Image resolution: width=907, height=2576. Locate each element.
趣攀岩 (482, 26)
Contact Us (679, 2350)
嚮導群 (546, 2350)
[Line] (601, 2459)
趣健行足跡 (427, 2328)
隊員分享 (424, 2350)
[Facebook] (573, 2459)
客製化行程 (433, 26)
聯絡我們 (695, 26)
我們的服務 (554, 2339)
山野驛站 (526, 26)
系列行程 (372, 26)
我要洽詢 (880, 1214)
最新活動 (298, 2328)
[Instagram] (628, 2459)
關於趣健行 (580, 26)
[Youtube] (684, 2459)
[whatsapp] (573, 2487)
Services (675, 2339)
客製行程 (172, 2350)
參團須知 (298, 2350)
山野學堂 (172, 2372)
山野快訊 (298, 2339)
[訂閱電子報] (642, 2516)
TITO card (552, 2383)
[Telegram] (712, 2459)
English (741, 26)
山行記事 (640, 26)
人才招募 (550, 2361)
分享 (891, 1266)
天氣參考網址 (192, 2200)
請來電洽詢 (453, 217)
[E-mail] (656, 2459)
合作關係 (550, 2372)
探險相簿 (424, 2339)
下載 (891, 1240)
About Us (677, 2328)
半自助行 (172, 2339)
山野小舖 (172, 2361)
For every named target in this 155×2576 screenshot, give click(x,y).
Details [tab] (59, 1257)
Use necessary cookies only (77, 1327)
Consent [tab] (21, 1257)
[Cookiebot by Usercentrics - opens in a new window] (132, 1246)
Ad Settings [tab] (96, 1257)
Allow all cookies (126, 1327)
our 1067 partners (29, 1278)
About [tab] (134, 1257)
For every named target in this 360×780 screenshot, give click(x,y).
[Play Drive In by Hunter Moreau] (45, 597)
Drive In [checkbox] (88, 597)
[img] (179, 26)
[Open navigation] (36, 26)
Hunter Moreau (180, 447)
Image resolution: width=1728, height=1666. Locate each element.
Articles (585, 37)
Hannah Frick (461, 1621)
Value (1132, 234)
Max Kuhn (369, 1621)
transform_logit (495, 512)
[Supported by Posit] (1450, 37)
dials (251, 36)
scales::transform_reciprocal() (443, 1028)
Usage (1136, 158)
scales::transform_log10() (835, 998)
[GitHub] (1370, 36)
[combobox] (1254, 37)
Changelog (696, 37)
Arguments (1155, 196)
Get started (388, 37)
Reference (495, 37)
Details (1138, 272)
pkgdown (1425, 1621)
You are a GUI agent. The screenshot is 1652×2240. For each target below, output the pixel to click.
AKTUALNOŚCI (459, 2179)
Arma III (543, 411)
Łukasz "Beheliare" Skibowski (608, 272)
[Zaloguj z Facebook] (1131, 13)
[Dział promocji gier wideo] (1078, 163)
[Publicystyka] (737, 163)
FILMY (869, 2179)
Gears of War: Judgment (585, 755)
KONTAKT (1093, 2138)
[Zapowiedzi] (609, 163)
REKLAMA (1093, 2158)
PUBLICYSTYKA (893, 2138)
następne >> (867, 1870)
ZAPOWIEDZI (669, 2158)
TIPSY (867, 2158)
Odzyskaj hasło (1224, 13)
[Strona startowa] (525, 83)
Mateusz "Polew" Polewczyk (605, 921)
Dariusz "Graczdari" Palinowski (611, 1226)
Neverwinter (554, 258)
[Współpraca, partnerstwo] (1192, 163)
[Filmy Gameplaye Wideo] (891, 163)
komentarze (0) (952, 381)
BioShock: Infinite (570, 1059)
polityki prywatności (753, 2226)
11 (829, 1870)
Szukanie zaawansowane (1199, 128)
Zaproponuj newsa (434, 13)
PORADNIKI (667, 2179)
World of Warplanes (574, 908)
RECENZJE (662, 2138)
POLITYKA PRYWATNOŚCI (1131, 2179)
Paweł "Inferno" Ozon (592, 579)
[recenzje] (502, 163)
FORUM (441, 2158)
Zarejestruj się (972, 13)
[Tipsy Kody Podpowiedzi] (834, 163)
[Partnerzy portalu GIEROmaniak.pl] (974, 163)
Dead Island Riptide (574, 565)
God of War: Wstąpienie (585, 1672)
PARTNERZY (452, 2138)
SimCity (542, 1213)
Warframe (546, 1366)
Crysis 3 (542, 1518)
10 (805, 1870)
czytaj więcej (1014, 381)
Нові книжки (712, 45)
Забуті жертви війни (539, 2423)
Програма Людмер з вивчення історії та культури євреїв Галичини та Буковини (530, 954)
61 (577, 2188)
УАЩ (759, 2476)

---*---

Task directions
Every record above should be copied exactly.

Result for this task
Image resolution: width=907, height=2576. Locate each element.
趣攀岩 (482, 26)
Contact Us (679, 2350)
嚮導群 (546, 2350)
[Line] (601, 2459)
趣健行足跡 (427, 2328)
隊員分享 (424, 2350)
[Facebook] (573, 2459)
客製化行程 (433, 26)
聯絡我們 (695, 26)
我們的服務 (554, 2339)
山野驛站 (526, 26)
系列行程 (372, 26)
我要洽詢 (880, 1214)
最新活動 (298, 2328)
[Instagram] (628, 2459)
關於趣健行 (580, 26)
[Youtube] (684, 2459)
[whatsapp] (573, 2487)
Services (675, 2339)
客製行程 (172, 2350)
參團須知 (298, 2350)
山野學堂 (172, 2372)
山野快訊 (298, 2339)
[訂閱電子報] (642, 2516)
TITO card (552, 2383)
[Telegram] (712, 2459)
English (741, 26)
山行記事 (640, 26)
人才招募 (550, 2361)
分享 (891, 1266)
天氣參考網址 (192, 2200)
請來電洽詢 (453, 217)
[E-mail] (656, 2459)
合作關係 (550, 2372)
探險相簿 (424, 2339)
下載 (891, 1240)
About Us (677, 2328)
半自助行 (172, 2339)
山野小舖 (172, 2361)
For every named target in this 155×2576 screenshot, give click(x,y).
Details [tab] (59, 1257)
Use necessary cookies only (77, 1327)
Consent [tab] (21, 1257)
[Cookiebot by Usercentrics - opens in a new window] (132, 1246)
Ad Settings [tab] (96, 1257)
Allow all cookies (126, 1327)
our 1067 partners (29, 1278)
About [tab] (134, 1257)
For every named target in this 360×780 screenshot, give click(x,y).
[Play Drive In by Hunter Moreau] (45, 597)
Drive In [checkbox] (88, 597)
[img] (179, 26)
[Open navigation] (36, 26)
Hunter Moreau (180, 447)
Image resolution: width=1728, height=1666. Locate each element.
Articles (585, 37)
Hannah Frick (461, 1621)
Value (1132, 234)
Max Kuhn (369, 1621)
transform_logit (495, 512)
[Supported by Posit] (1450, 37)
dials (251, 36)
scales::transform_reciprocal() (443, 1028)
Usage (1136, 158)
scales::transform_log10() (835, 998)
[GitHub] (1370, 36)
[combobox] (1254, 37)
Changelog (696, 37)
Arguments (1155, 196)
Get started (388, 37)
Reference (495, 37)
Details (1138, 272)
pkgdown (1425, 1621)
You are a GUI agent. The screenshot is 1652×2240. For each target below, output the pixel to click.
AKTUALNOŚCI (459, 2179)
Arma III (543, 411)
Łukasz "Beheliare" Skibowski (608, 272)
[Zaloguj z Facebook] (1131, 13)
[Dział promocji gier wideo] (1078, 163)
[Publicystyka] (737, 163)
FILMY (869, 2179)
Gears of War: Judgment (585, 755)
KONTAKT (1093, 2138)
[Zapowiedzi] (609, 163)
REKLAMA (1093, 2158)
PUBLICYSTYKA (893, 2138)
następne >> (867, 1870)
ZAPOWIEDZI (669, 2158)
TIPSY (867, 2158)
Odzyskaj hasło (1224, 13)
[Strona startowa] (525, 83)
Mateusz "Polew" Polewczyk (605, 921)
Dariusz "Graczdari" Palinowski (611, 1226)
Neverwinter (554, 258)
[Współpraca, partnerstwo] (1192, 163)
[Filmy Gameplaye Wideo] (891, 163)
komentarze (0) (952, 381)
BioShock: Infinite (570, 1059)
polityki prywatności (753, 2226)
11 (829, 1870)
Szukanie zaawansowane (1199, 128)
Zaproponuj newsa (434, 13)
PORADNIKI (667, 2179)
World of Warplanes (574, 908)
RECENZJE (662, 2138)
POLITYKA PRYWATNOŚCI (1131, 2179)
Paweł "Inferno" Ozon (592, 579)
[recenzje] (502, 163)
FORUM (441, 2158)
Zarejestruj się (972, 13)
[Tipsy Kody Podpowiedzi] (834, 163)
[Partnerzy portalu GIEROmaniak.pl] (974, 163)
Dead Island Riptide (574, 565)
God of War: Wstąpienie (585, 1672)
PARTNERZY (452, 2138)
SimCity (542, 1213)
Warframe (546, 1366)
Crysis 3 (542, 1518)
10 (805, 1870)
czytaj więcej (1014, 381)
Нові книжки (712, 45)
Забуті жертви війни (539, 2423)
Програма Людмер з вивчення історії та культури євреїв Галичини та Буковини (530, 954)
61 (577, 2188)
УАЩ (759, 2476)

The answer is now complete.